Work instructions:
Write out the blog post below on the "Jesus came to die" Twitter dispute, word for word and in full.

Passage given:
“Jesus Came To Die”: Notes on a Gospel-Twitter Spat

jenkins-tweet

Debates on theological Twitter are somewhat Sisyphean affairs. You have 140 characters per tweet to lay out your position, or parts of it, which means that inevitably something’s going to be lacking in precision or comprehensive balance. One such spat flared when Bethany Jenkins, one of TGC’s editors tweeted, “Yes, Jesus is compassionate, kind, & just. But centering our faith on his ethical teachings is dangerous. He came to die. That’s the gospel.”

This set Twitter aflame with much consternation and quote-tweeting. I don’t know how many people I saw, especially on the Progressive/Post-Evangelical Left, referencing the tweet and commenting on what a muddle it was, or how it was perpetuating troubling dichotomies between Christ’s life and death, or ethics and theology, etc. And I get it to a degree.

Bad gospel dichotomies do happen. I have read Willard’s The Divine Conspiracy, and plenty of N.T. Wright, so I know all about the dangers of sidelining the gospel of the kingdom, or turning it into a mere transactional accomplishment, neglecting the resurrection, and so forth.

And if that’s what I thought Jenkins was doing, I might be shaking my head alongside everyone else. We must not be reductionists about the person and work of Christ. The good news is truly cosmic in scope.

But was it, really? I don’t think so.

Provided information:
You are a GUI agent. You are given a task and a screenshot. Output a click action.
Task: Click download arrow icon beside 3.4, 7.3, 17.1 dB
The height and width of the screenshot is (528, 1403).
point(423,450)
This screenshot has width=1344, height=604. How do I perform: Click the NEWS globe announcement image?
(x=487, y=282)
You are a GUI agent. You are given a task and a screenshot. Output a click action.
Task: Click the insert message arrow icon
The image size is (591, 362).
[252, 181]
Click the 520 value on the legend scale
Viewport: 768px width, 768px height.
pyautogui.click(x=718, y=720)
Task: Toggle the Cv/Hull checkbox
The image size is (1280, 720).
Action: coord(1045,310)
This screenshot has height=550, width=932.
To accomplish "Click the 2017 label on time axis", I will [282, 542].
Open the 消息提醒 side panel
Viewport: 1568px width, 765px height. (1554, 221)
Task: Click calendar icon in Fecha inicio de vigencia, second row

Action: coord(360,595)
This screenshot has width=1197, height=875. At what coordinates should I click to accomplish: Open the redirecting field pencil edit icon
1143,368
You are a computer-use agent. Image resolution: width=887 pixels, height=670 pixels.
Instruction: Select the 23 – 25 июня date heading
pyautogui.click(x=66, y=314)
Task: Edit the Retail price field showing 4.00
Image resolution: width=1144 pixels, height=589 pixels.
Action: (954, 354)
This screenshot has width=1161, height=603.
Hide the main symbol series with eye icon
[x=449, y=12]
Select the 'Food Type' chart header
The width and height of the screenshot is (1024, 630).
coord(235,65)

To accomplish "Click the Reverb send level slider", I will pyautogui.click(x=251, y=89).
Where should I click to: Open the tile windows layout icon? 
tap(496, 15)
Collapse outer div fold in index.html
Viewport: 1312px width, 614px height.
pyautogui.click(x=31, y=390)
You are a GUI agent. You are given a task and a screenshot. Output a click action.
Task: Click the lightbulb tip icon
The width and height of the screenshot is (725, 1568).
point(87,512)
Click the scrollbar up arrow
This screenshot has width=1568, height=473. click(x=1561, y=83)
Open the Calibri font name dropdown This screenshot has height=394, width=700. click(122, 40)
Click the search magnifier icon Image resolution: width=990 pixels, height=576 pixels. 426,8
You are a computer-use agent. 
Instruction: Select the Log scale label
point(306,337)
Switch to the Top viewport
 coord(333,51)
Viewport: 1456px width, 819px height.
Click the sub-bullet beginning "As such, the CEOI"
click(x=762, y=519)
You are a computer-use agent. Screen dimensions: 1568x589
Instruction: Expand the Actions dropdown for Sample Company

Full answer:
“Jesus Came To Die”: Notes on a Gospel-Twitter Spat

jenkins-tweet

Debates on theological Twitter are somewhat Sisyphean affairs. You have 140 characters per tweet to lay out your position, or parts of it, which means that inevitably something’s going to be lacking in precision or comprehensive balance. One such spat flared when Bethany Jenkins, one of TGC’s editors tweeted, “Yes, Jesus is compassionate, kind, & just. But centering our faith on his ethical teachings is dangerous. He came to die. That’s the gospel.”

This set Twitter aflame with much consternation and quote-tweeting. I don’t know how many people I saw, especially on the Progressive/Post-Evangelical Left, referencing the tweet and commenting on what a muddle it was, or how it was perpetuating troubling dichotomies between Christ’s life and death, or ethics and theology, etc. And I get it to a degree.

Bad gospel dichotomies do happen. I have read Willard’s The Divine Conspiracy, and plenty of N.T. Wright, so I know all about the dangers of sidelining the gospel of the kingdom, or turning it into a mere transactional accomplishment, neglecting the resurrection, and so forth.

And if that’s what I thought Jenkins was doing, I might be shaking my head alongside everyone else. We must not be reductionists about the person and work of Christ. The good news is truly cosmic in scope.

But was it, really? I don’t think so.